President Barack Obama offered hope Thursday that the faltering US economy will soon create more jobs, as he signed a multibillion-dollar employment package to aid the fragile recovery.
Signing into law a 17.6-billion-dollar measure designed to boost hiring, Obama said the economy was "beginning to move in the right direction," but admitted ordinary Americans were still bearing too great a burden from the economic crisis.
"Our economy is growing again and we may soon be adding jobs instead of losing them, the jobs bill I?m signing today is intended to help accelerate this process," Obama said in a signing ceremony in the White House Rose Garden.
Addressing employers who have been slow to hire amid continued economic uncertainty, Obama said: "If you hire a worker who?s unemployed, you won't have to pay payroll taxes on that worker for the rest of the year."
The legislation also includes infrastructure investments for items like highway construction and help for states to build schools.
As US unemployment levels hover near double digits, the White House has struggled to claw back some of the estimated eight million jobs that have been lost since the economy entered recession in December 2007.
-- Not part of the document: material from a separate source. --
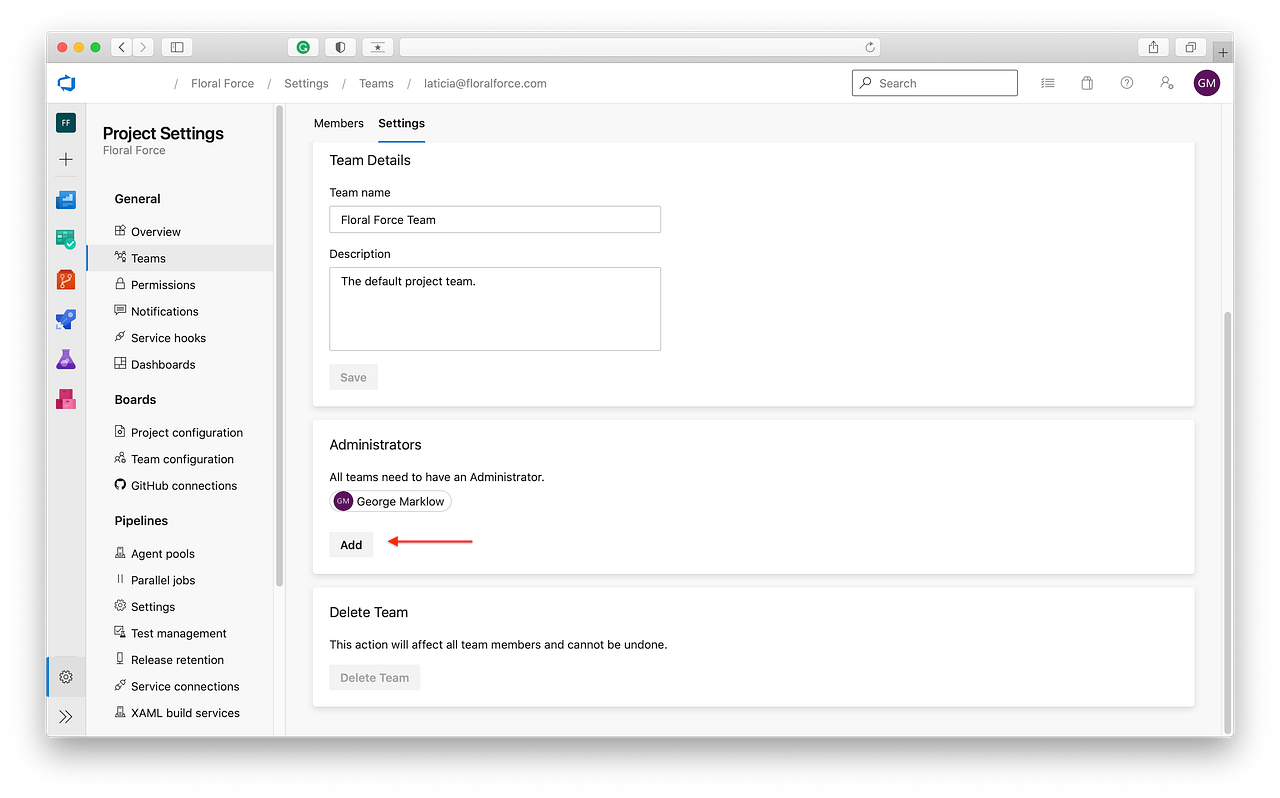The height and width of the screenshot is (798, 1280).
Task: Open the Marketplace bag icon
Action: [1086, 83]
On Thursday the Labor Department reported new claims for unemployment insurance benefits dipped only marginally last week, with 457,000 Americans beginning to ask the government for help, down 5,000 from the previous week.
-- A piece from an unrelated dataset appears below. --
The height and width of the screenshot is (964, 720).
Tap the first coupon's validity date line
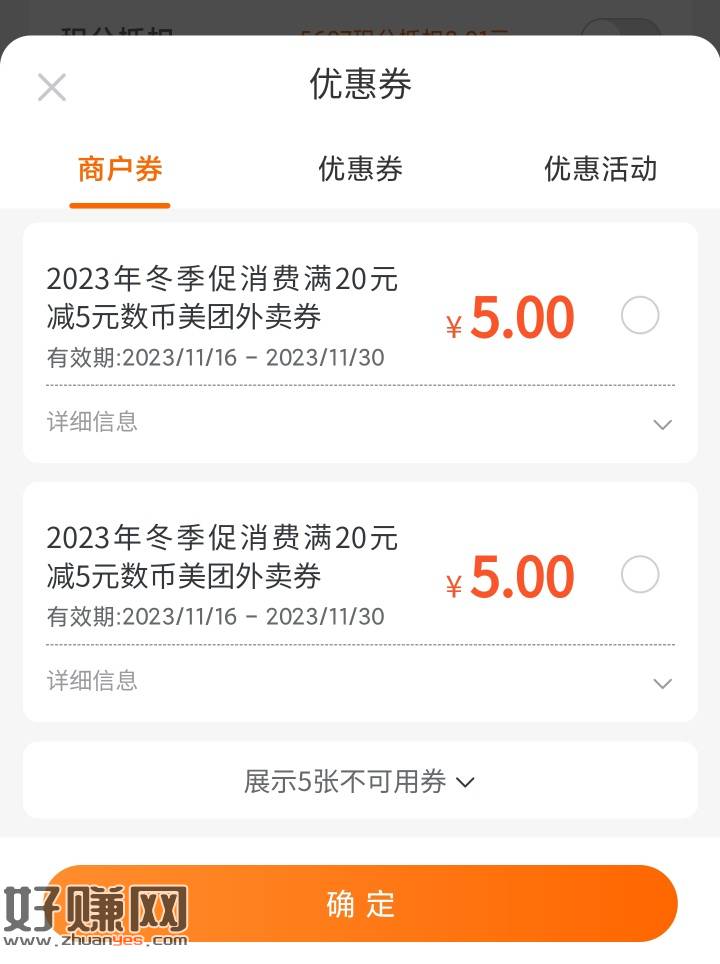[x=216, y=357]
According to Ryan Sweet, a senior economist with Moody's Economy.com, employment is trending in the right direction, but the slow speed of change is "dashing any expectation that jobs will roar back."
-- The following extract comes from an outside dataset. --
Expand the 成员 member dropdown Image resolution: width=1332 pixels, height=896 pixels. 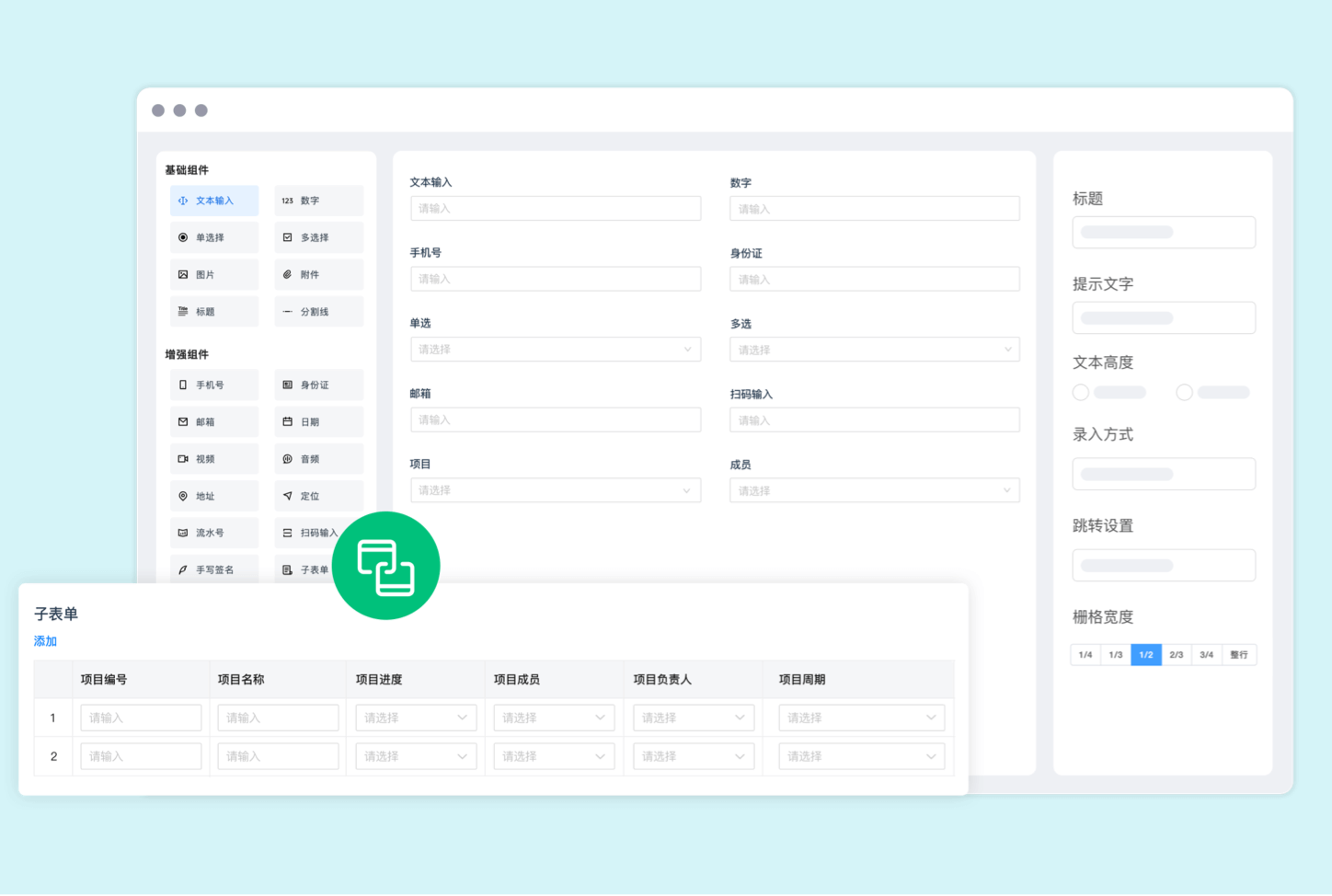pos(874,490)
For the Obama administration, speeding that recovery has become all the more urgent as the country faces midterm elections in November that will decide whether the president's Democratic Party keeps control of Congress.
But with the unemployment rate not expected to ease quickly, Obama and his treasury secretary, Timothy Geithner, have begun to focus on more modest indications of recovery -- pointing to increased hours put in by workers and firms shifting employees to a full-time schedule.
Geithner earlier this week said more than 100,000 new jobs would need to be created each month in order to dent the unemployment rate.
"It's about explaining to people that you are not going to take unemployment from 10.1 percent back to the good old days of five percent quickly," said Ted Gayer, co-director of economic studies at the Brookings Institution, a Washington think tank.
The anemic labor market continues to press on the world's largest economy, afflicting everything from consumer spending to housing markets.
On Thursday the Conference Board -- a New York research firm -- reported its index of key indicators rose just 0.1 percent in February, pointing to barely improving economic conditions.
But Obama has struggled to pass more sweeping measures, thwarted by the deep partisanship that has gripped Washington ahead of midterm elections.
The bill passed the Senate in a 68-29 vote, drawing support from 11 Republicans.
While the bill that emerged from the poisoned political atmosphere in Congress is much smaller than some advocates had hoped, it was trashed by some Republicans.
House Republican leader John Boehner said the bill "will do little, if anything, to put people back to work."
But Obama remained optimistic that further deals could come: "I hope it is a prelude to further cooperation in the days and months to come, as we continue the work of digging out of this recession and rebuilding our economy in a way that works for all Americans," he said.